- Theatrical release poster
- Directed by: Brian Avenet-Bradley
- Written by: Brian Avenet-Bradley
- Produced by: Laurence Avenet-Bradley
- Starring: Gary Cairns; Brad Dourif;
- Cinematography: Laurence Avenet-Bradley
- Music by: Mark Lee Flectcher
- Production companies: Modernciné; Avenet Images Productions;
- Distributed by: Gravitas
- Release date: October 4, 2013 (Shriekfest);
- Running time: 84 minutes
- Country: United States
- Language: English

= Malignant (2013 film) =

2013 American horror film

Malignant is a 2013 American horror film written and directed by Brian Avenet-Bradley. It stars Gary Cairns and Brad Dourif as a patient who undergoes involuntary treatment to cure his alcoholism and the mad doctor who performs it, respectively.

==Synopsis==

After his wife dies, Alex becomes a self-destructive alcoholic.
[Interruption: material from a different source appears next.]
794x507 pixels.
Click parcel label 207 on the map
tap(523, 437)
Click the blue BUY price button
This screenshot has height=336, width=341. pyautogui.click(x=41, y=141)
A mysterious doctor shows Alex the consequences of his actions, and the involuntary treatment leaves Alex with incisions. The doctor explains that whenever Alex drinks to excess, an implant will force him to violently murder people.

== Cast ==
- Gary Cairns as Alex
- Brad Dourif as The Man
- Nick Nicotera as Chad
- Sienna Farall as Emily
- Steve Wastell as Charlie
- Jennifer Blanc as Gail

== Production ==
Dourif said that he was approached by the filmmakers and accepted the role because he found the character interesting. Dourif said that the character feigns sympathy, which makes him easier to portray as somewhat sympathetic.

== Release ==
Malignant premiered at Shriekfest in Los Angeles on October 4, 2013. It was released to video on demand in May 2014. The DVD was released February 17, 2015.

== Reception ==
Pat Torfe of Bloody Disgusting rated it 2.5/5 stars and wrote, "Diehard fans of Dourif may get some enjoyment out of seeing him strut his stuff, but it's ultimately not enough for this film to be entertaining." Scott Hallam of Dread Central rated it 2.5/5 stars and wrote, "The casting of Brad Dourif as a maniacal scientist was a brilliant move that took a movie that might have been a throwaway and elevated it to at least a satisfactory level." Ross Peterson of HorrorNews.Net wrote that Dourif's character is far more interesting and is not given enough screen time in comparison to the lead. Mark L. Miller of Ain't It Cool News wrote, "Brian Avenet-Bradley has constructed a solid thriller here with a strong mystery, characters you can't help but feel for, and a diabolical and bent villain in Dourif."